Tuliskan kembali tanpa perubahan seluruh bagian teks tentang Bakamla di bawah, mulai dari "Ia yang seharusnya" terus ke bawah hingga "Dunia saat ini.".

-------- Teks yang Diberikan --------

Jakarta (Antara Babel) - Tahun 2016 hanya tinggal beberapa hari saja.
Saatnya jeda sejenak, melihat ke belakang, dan bertanya: bagaimanakah
dunia kemaritiman nasional menapaki 365 hari sepanjang tahun ini?
Lumayan terkejut. Itulah barangkali catatan yang bisa dituliskan
untuk kemaritiman nasional kita. Kita tentu terkejut dengan kasus yang
terjadi di Badan Keamanan Laut (Bakamla).
Bak menyiramkan bensin ke kobaran api, kasus operasi tangkap tangan
(OTT) yang terjadi di Bakamla menjadi peneguhan bahwa laut merupakan
lahan yang amat basah untuk korupsi dan tindak kejahatan lainnya.
Dalam OTT kemaritiman sebelumnya jumlah uang yang berhasil digerebek
terhitung kecil, berkisar puluhan juta saja, namun kasus Bakamla
jumlahnya terbilang fantastis, menyundul Rp2 miliar.
Tak hanya itu. Karena Bakamla merupakan salah satu elemen dari
Satgas 115 pemberantasan "illegal, unreported and unregulated (IUU)
fishing", apa yang terjadi di kantor pusatnya jelas-jelas merupakan
tamparan keras.
Ia yang seharusnya menjadi sapu untuk bersih-bersih sampah atau
kotoran, alih-alih menjadi sampahnya. Singkat cerita, korupsi Bakamla
boleh dibilang kasus kejahatan maritim besar, jika tidak mau disebut
terbesar, di era Poros Maritim Dunia saat ini.
Desakan agar lembaga tersebut dibubarkan akhirnya muncul ke
permukaan. Ada yang disuarakan oleh legislator, ada pula yang
dikemukakan oleh kalangan pengamat dengan segala argumentasinya.
Tentu ada pula pihak yang ingin Bakamla dipertahankan. Mereka
beranggapan praktik korupsi dijalankan oleh oknum, bukan merupakan
kebijakan kelembagaan. Mencermati pemberitaan media terkait korupsi
Bakamla, keberadaan dua kubu ini dapat terlihat cukup jelas.
Bagaimanakah kasus korupsi Bakamla harus dimaknai? Di manakah akar
persoalannya, apakah ia lebih merupakan aksi individual atau ada celah
institusional yang memungkinkan praktik pelanggaran itu terjadi?
Perjalanan Bakamla
Badan Keamanan Laut (Bakamla) merupakan kelanjutan dari Badan
Koordinasi Keamanan Laut alias Bakorkamla. Bakamla lahir sejurus
diundangkannya Undang-Undang No. 32/2014 tentang Kelautan yang disahkan
oleh DPR RI periode 2009-2014 menjelang mereka purna tugas.
Undang-undang tersebut merupakan inisiatif dari pihak DPR RI,
bekerja sama dengan DPD RI yang menyiapkan draft atau rancangannya.
UU itu sebenarnya mengatur hal-hal yang sudah diatur oleh UU yang
lain, sehingga akhirnya tak terhindarkan bahwa ia hanya membahas isu-isu
non-teknis seperti nilai, direktif/arahan atau yang lain.

-------- Data yang Disediakan --------

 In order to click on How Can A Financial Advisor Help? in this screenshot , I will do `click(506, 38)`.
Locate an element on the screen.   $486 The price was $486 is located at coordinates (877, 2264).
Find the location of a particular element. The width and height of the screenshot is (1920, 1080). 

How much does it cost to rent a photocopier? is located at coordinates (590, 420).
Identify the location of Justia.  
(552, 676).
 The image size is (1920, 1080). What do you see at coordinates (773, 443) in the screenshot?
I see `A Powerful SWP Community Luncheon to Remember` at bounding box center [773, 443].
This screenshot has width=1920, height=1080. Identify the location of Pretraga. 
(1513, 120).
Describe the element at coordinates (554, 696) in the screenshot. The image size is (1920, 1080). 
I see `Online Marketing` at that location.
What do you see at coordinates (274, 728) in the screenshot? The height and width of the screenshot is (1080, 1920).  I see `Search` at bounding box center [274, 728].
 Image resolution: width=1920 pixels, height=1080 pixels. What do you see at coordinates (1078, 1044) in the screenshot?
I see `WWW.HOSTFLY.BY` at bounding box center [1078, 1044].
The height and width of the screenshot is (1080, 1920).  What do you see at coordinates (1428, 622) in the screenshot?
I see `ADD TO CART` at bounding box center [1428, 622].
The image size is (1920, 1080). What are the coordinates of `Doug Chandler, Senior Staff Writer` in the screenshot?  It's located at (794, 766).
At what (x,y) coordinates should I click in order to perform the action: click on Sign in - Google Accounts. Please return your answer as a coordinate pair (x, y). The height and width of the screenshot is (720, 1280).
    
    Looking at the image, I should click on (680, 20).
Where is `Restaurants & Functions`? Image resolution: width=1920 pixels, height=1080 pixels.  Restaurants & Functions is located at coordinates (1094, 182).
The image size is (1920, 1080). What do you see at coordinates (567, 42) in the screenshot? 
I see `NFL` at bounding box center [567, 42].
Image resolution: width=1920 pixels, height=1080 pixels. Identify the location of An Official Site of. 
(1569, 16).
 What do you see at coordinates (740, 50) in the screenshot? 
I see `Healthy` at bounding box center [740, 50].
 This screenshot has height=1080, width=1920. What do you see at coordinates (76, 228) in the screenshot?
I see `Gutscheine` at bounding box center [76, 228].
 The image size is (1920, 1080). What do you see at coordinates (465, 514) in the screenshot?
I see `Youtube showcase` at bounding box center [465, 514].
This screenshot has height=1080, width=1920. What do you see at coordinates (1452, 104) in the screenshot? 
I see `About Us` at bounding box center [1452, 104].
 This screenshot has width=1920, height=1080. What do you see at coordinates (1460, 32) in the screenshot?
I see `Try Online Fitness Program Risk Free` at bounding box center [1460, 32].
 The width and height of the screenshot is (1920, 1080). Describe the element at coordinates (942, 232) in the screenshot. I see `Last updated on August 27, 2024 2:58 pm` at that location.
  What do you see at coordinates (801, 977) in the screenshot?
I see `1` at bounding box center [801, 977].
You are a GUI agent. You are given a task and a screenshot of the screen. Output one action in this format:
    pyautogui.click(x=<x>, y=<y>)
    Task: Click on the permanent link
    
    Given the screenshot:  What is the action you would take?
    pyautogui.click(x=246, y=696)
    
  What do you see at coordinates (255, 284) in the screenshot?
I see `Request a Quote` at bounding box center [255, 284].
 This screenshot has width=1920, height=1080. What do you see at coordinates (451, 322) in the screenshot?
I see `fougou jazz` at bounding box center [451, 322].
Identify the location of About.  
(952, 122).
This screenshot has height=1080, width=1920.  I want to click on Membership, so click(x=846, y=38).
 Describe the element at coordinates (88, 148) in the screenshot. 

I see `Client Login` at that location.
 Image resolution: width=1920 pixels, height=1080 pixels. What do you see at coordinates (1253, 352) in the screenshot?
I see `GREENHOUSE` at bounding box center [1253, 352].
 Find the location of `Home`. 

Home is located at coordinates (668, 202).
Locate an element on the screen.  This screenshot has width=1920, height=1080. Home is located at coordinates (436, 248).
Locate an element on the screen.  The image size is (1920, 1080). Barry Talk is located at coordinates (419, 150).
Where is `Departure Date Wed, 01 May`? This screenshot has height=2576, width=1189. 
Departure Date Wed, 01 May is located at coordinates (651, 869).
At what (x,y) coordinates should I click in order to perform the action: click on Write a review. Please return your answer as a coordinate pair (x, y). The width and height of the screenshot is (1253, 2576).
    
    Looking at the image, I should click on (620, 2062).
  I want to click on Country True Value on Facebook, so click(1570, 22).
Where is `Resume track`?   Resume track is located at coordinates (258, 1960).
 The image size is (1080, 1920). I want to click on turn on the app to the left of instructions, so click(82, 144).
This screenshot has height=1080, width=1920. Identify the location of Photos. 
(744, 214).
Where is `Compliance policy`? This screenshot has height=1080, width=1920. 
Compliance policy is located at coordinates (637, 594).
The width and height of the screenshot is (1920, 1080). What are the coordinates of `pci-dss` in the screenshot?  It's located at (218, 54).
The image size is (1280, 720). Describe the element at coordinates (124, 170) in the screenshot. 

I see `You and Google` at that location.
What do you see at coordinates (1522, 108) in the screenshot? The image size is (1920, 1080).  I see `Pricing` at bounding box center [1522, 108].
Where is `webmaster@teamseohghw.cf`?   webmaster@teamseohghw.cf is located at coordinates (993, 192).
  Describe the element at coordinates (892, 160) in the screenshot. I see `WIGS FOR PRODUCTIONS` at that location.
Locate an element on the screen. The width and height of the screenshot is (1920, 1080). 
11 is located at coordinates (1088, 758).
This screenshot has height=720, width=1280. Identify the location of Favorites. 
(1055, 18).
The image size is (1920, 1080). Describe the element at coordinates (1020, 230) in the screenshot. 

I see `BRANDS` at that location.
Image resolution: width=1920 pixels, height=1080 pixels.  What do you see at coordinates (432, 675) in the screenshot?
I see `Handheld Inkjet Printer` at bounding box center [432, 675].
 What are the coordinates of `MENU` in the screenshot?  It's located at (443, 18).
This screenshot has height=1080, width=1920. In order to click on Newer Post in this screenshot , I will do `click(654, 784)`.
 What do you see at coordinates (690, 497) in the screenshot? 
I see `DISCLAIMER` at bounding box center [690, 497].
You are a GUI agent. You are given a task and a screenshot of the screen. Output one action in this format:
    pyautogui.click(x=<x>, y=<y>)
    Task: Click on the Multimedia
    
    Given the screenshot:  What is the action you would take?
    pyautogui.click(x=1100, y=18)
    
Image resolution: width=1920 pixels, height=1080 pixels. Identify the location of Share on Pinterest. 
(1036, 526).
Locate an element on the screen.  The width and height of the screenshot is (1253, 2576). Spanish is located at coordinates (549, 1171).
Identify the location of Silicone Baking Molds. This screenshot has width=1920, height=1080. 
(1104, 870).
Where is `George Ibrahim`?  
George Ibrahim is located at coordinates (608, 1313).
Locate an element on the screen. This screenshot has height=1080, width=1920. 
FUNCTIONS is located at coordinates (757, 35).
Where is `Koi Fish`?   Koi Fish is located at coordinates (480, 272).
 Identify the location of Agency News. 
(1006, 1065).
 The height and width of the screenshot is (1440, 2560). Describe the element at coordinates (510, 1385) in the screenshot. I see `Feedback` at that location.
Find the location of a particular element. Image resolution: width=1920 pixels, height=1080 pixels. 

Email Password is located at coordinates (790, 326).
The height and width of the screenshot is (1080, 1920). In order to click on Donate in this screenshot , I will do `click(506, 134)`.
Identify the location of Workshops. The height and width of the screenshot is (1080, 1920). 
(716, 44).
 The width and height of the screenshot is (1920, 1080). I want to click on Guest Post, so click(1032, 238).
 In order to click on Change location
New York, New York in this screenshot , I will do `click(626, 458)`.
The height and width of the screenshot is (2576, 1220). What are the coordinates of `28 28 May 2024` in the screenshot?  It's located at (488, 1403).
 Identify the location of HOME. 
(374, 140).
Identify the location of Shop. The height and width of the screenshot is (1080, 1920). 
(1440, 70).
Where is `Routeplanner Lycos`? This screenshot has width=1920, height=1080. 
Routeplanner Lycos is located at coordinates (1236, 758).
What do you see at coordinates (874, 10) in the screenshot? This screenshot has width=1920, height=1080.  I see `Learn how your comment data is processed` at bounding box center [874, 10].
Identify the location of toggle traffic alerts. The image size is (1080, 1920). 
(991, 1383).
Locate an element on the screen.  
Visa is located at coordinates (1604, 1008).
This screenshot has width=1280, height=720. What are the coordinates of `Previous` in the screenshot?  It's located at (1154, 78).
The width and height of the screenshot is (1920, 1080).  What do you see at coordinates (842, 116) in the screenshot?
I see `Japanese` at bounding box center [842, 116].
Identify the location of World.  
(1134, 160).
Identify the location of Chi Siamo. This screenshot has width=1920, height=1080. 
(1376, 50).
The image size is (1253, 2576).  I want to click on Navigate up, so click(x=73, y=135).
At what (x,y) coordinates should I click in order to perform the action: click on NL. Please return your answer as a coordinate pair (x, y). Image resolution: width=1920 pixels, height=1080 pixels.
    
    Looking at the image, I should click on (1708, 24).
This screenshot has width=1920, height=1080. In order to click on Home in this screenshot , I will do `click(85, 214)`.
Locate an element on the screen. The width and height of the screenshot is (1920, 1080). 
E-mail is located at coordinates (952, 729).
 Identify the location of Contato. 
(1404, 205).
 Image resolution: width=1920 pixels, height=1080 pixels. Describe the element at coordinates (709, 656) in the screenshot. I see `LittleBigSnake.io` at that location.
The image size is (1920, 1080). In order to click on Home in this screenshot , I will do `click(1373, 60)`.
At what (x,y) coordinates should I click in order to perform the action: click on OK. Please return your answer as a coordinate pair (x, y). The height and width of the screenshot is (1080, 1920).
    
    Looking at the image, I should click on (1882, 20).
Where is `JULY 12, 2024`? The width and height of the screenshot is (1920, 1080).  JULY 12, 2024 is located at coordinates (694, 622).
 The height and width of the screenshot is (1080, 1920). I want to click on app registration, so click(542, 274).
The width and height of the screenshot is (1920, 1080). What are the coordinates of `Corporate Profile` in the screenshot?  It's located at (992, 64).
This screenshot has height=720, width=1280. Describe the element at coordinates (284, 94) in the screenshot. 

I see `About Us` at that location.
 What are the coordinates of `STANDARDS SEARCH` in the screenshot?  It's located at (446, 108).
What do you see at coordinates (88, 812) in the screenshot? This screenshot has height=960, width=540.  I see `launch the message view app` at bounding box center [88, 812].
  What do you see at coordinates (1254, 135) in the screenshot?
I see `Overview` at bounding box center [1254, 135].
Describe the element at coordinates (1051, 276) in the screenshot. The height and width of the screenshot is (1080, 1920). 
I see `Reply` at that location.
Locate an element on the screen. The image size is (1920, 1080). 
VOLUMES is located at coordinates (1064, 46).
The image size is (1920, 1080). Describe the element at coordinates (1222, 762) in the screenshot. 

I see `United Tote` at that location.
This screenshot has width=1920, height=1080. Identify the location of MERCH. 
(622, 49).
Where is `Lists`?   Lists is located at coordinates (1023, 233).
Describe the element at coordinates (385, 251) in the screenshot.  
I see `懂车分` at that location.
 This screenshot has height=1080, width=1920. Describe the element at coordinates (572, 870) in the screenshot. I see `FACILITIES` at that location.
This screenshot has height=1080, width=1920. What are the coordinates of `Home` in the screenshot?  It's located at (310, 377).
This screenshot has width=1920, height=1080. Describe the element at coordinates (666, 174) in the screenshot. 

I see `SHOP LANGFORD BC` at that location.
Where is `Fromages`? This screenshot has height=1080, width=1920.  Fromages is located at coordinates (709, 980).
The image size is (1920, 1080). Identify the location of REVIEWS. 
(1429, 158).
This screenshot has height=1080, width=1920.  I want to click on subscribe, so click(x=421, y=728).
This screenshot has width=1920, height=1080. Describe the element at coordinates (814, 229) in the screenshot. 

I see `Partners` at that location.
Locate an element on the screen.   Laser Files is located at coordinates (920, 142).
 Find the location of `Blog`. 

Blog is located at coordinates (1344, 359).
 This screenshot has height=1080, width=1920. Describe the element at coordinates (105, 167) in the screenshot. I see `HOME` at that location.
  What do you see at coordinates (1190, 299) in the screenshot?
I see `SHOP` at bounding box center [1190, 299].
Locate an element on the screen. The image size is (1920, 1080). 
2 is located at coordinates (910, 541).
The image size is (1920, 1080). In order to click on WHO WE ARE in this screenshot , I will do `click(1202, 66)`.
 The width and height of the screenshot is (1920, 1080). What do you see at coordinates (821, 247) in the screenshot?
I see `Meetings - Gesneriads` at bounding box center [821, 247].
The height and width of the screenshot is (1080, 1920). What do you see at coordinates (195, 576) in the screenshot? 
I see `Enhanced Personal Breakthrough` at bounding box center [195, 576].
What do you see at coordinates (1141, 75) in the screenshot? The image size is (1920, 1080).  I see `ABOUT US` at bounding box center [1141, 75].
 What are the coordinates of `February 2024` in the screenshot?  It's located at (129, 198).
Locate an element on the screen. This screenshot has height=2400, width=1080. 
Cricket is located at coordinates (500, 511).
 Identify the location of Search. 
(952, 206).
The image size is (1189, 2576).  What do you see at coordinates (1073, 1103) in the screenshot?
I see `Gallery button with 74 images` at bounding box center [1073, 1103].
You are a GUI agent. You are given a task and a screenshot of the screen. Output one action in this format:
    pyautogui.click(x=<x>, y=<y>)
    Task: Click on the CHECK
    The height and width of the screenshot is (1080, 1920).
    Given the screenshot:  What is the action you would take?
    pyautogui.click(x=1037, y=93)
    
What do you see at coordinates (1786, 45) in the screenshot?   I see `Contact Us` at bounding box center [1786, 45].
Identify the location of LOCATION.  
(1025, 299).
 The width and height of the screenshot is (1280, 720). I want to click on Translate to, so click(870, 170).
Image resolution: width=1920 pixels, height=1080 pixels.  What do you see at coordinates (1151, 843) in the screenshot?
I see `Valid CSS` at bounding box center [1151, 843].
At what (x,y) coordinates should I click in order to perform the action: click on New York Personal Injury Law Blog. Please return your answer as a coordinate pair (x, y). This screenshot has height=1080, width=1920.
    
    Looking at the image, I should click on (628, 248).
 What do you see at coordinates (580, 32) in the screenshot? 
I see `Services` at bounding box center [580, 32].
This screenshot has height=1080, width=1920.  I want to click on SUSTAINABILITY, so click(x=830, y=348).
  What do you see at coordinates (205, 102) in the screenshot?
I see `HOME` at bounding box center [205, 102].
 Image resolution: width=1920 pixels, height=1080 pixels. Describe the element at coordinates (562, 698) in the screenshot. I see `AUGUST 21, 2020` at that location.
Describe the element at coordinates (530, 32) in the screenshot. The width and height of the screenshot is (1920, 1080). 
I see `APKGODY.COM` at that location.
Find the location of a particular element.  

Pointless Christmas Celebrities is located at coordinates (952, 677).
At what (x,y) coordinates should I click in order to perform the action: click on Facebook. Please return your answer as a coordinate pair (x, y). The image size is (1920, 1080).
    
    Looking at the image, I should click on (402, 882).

--------

→ Keluaran yang Benar
Ia yang seharusnya menjadi sapu untuk bersih-bersih sampah atau
kotoran, alih-alih menjadi sampahnya. Singkat cerita, korupsi Bakamla
boleh dibilang kasus kejahatan maritim besar, jika tidak mau disebut
terbesar, di era Poros Maritim Dunia saat ini.